Let us go ahead and try what happens with our A Star.

In [4]:
from queue import PriorityQueue
from docHelpers_ipython import romania_location_map
from math import floor
import geopy

# VISUALIZATION PURPOSE
from docHelpers_ipython import Doc 
from IPython.display import display, Image

cameFrom = { }  

# NEEDED FUNCTION TO CALCULATE DISTANCE FROM CURRENT NODE BACK TO START
def totalDistance(current_node):
    cost = 0
    while current_node is not None:
        parent = cameFrom.get(current_node, None)
        if parent is not None:
            cost += distance(current_node, parent)
        current_node = parent
    return cost

def distance(start_node, end_node):

    (x0,y0) = M[start_node]['pos']
    (x1,y1) = M[end_node]['pos']
    return floor(geopy.distance.geodesic((y0,x0), (y1,x1)).miles)

def reconstructPath(current_node):
    Path = [current_node]
    while current_node is not None:
        current_node = cameFrom[current_node] 
        Path.append(current_node)
    return reversed(Path[:-1])   

def AStar(start, goal): 

    # INITIALIZATION
    openSet = PriorityQueue()
    openSet.put((0,start))  
    closedSet = set(start)
    cameFrom[start] = None               

    # MAIN LOOP
    while not openSet.empty(): 

        current_cost, current_node = openSet.get()     

        if current_node is goal:   
            print('Success.

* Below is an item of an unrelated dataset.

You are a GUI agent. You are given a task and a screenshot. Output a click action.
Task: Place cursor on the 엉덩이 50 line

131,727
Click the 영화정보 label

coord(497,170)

Route from {} to {} found. Cost: {} Path: {}'.format(start,goal,current_cost,list(reconstructPath(current_node))))
            break

        # VISUALIZATION PURPOSE
        all_neighbors = reversed(M.get(current_node,[]).get('connections',[]))        
        considered_neighbors = list(set(all_neighbors) - set(closedSet)) # thank you: https://stackoverflow.com/questions/3462143/get-difference-between-two-lists                               

        all_neighbors = M.get(current_node,[]).get('connections',[]) 
        for each_neighbor in all_neighbors: 

            gScore = totalDistance(current_node) + distance(current_node,each_neighbor) 

            if each_neighbor in closedSet:  # Better parent sub algorithm?!!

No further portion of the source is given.